First C++ project: write a hash set for a specific scenario where I only need inserts and containment checks.
This is not AI slop, everything except for the avalanche function is hand written. Please ruthlessly correct everything you dislike; idioms, naming, formatting, performance, safety, structure, references vs pointers vs copies.
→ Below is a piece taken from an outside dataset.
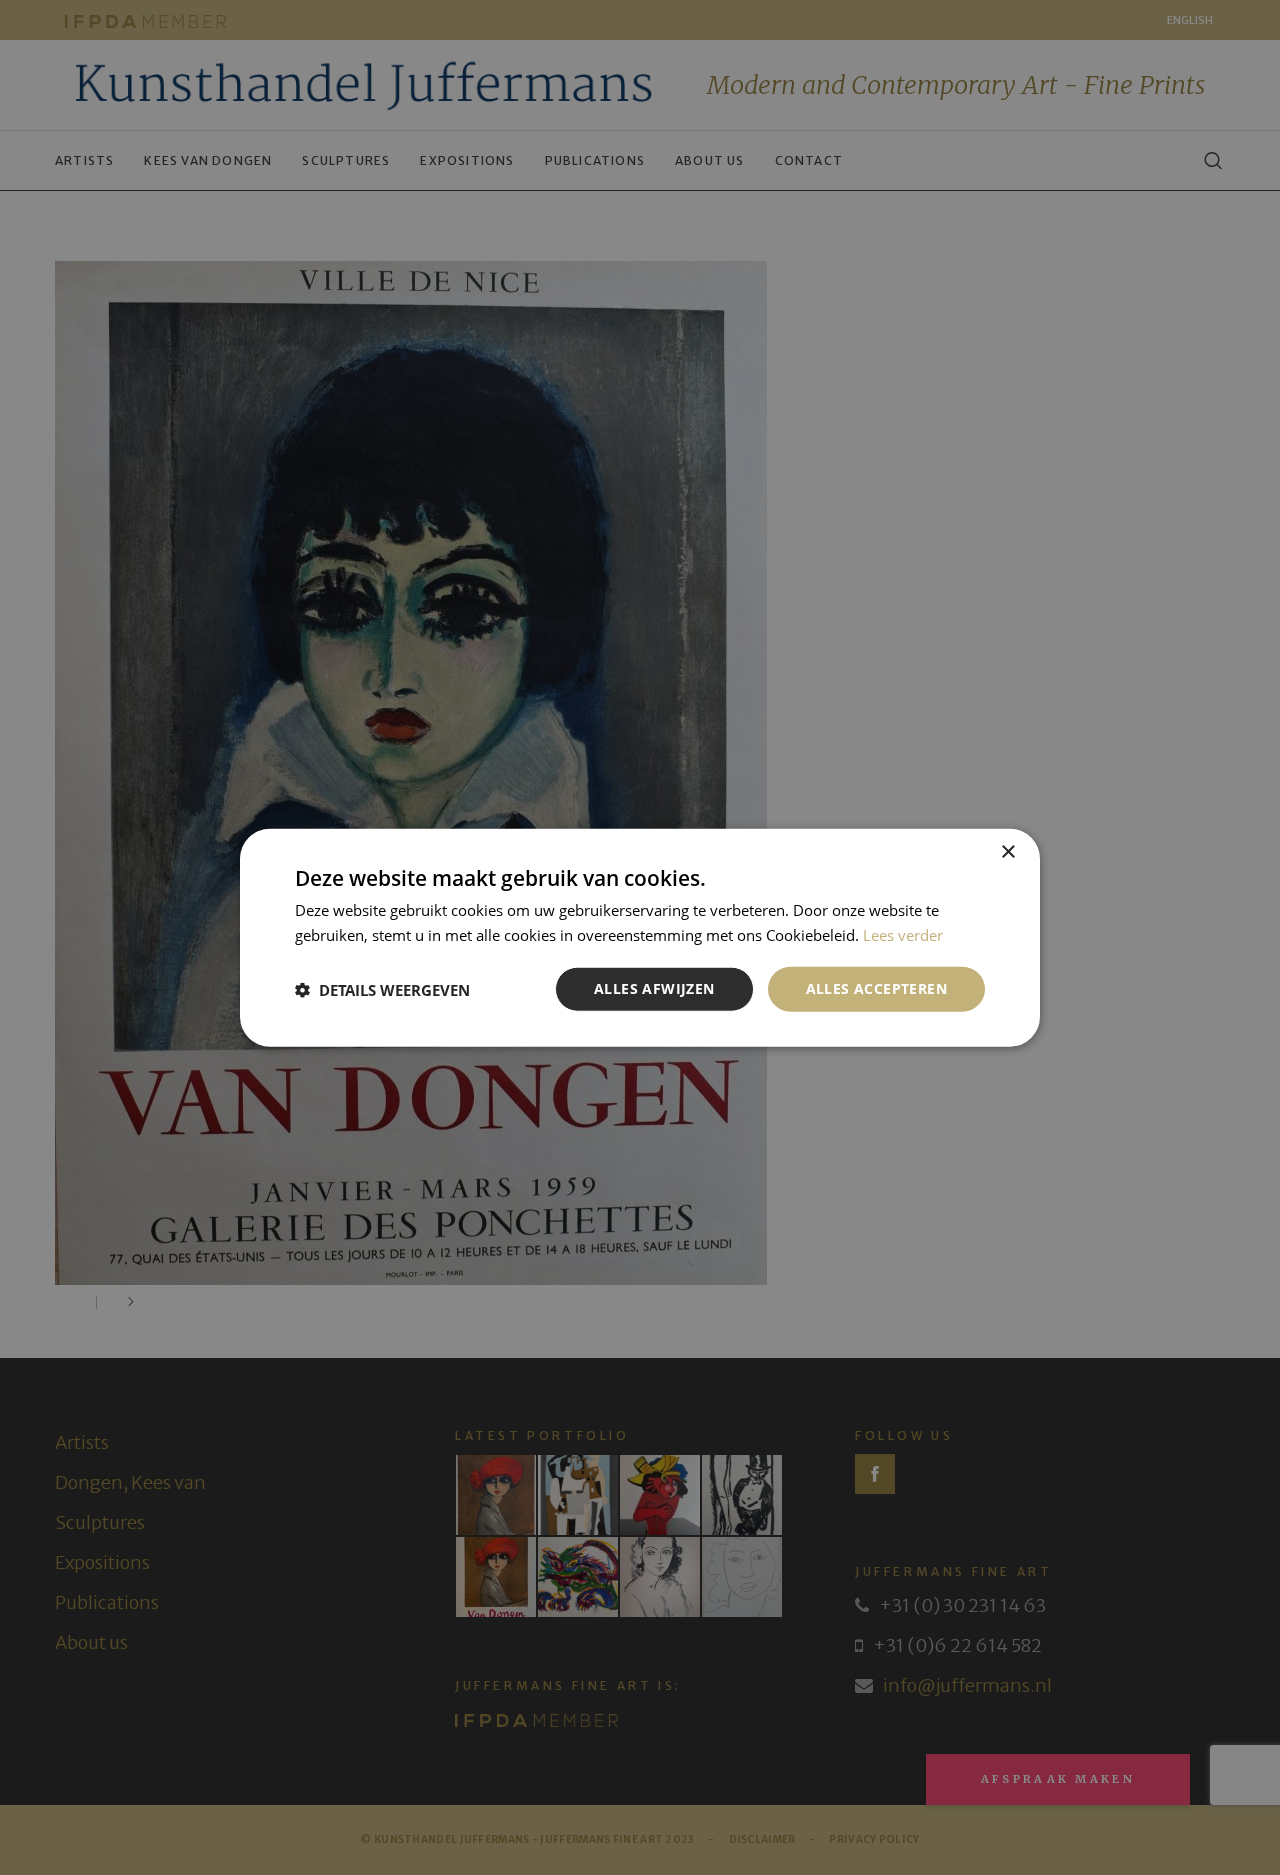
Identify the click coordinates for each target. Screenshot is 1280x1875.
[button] (382, 989)
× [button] (1007, 851)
None of this should require actually thinking about hash sets, but if you're so inclined, I'd also appreciate algorithmic performance insights, like what hash function I could use instead (although it's already 3x faster than the built-in on large sets, so I'm happy on that front).
The hash set is supposed to work well for both small (int / double) types, large structs with dozens of fields, and container types (which I'd store as pointers and for which I'd add comparer argument), and for all sizes.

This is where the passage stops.